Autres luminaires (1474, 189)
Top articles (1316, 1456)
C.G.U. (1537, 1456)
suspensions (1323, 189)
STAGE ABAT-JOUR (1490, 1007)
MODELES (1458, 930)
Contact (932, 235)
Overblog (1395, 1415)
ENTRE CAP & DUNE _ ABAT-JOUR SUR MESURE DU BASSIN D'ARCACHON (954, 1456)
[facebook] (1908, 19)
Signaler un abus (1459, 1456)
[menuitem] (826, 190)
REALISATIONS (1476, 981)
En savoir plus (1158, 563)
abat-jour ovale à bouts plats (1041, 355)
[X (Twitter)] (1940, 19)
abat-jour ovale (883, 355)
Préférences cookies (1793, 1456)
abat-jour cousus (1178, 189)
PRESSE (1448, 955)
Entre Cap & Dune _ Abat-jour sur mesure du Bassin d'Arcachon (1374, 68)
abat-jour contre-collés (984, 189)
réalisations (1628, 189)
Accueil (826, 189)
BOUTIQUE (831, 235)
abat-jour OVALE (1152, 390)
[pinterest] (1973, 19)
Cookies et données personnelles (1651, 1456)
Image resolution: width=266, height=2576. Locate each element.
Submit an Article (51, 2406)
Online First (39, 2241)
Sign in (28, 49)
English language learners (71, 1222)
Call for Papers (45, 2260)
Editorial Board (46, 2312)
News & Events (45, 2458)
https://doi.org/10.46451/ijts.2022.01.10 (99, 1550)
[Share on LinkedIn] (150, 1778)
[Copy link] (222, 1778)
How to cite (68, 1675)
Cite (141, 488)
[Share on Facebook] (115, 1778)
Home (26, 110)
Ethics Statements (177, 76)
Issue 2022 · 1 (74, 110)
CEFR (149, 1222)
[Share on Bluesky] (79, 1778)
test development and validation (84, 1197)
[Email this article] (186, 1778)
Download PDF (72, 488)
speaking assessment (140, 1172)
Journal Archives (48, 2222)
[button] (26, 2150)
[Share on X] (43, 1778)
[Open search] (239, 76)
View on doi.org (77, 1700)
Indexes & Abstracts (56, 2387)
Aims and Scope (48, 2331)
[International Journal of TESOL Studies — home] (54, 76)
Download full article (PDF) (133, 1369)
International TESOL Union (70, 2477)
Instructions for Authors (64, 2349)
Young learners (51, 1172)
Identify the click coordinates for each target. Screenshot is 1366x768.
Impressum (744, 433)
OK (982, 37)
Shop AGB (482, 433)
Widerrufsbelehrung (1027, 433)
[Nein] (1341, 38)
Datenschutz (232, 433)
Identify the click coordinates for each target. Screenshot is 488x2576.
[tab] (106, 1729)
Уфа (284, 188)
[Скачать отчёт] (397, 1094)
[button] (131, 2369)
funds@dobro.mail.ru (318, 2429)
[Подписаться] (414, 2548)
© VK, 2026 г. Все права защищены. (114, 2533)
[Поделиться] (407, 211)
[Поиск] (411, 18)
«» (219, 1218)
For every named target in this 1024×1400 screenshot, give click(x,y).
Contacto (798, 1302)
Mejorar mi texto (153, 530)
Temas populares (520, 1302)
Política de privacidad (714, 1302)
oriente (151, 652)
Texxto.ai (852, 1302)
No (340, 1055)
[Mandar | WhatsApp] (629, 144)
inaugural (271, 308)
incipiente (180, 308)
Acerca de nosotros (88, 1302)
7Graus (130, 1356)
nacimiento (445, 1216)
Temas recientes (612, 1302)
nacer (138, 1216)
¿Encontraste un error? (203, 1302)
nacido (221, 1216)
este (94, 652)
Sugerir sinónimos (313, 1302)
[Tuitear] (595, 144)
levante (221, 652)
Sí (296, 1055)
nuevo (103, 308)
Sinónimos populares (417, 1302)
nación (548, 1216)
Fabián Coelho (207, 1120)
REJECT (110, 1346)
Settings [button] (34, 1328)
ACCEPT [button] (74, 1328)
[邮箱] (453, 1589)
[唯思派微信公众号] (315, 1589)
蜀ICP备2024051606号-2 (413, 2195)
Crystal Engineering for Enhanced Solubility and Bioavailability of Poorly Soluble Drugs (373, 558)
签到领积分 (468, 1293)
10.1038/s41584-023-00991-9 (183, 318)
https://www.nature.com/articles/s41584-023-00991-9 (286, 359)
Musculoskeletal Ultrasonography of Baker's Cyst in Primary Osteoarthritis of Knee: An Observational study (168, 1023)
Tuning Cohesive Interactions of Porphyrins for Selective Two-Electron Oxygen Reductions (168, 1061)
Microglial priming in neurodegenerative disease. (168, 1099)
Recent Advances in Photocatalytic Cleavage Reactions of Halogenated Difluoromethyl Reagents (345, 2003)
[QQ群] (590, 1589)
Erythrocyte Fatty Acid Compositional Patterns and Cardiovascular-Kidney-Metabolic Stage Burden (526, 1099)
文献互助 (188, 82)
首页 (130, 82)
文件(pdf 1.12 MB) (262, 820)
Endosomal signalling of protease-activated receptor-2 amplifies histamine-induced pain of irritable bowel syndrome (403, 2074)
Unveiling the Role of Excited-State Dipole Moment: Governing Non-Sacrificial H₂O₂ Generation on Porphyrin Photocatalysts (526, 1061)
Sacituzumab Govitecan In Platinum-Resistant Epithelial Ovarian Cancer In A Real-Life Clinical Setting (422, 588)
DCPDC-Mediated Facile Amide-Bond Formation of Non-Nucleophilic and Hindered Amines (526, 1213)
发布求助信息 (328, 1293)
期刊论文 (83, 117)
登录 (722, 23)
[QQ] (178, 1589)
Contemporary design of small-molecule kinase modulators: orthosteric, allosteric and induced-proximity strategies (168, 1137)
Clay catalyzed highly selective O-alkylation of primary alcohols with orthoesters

◇ ◇ ◇ ◇ ◇

(AIM OF THE EXERCISE):
Set down only the lines above that fall between the line holding "REALISATIONS (1476, 981)" and the line holding "abat-jour OVALE (1152, 390)", inclusive, keeping each exact.

(TASK SOLUTION):
REALISATIONS (1476, 981)
En savoir plus (1158, 563)
abat-jour ovale à bouts plats (1041, 355)
[X (Twitter)] (1940, 19)
abat-jour ovale (883, 355)
Préférences cookies (1793, 1456)
abat-jour cousus (1178, 189)
PRESSE (1448, 955)
Entre Cap & Dune _ Abat-jour sur mesure du Bassin d'Arcachon (1374, 68)
abat-jour contre-collés (984, 189)
réalisations (1628, 189)
Accueil (826, 189)
BOUTIQUE (831, 235)
abat-jour OVALE (1152, 390)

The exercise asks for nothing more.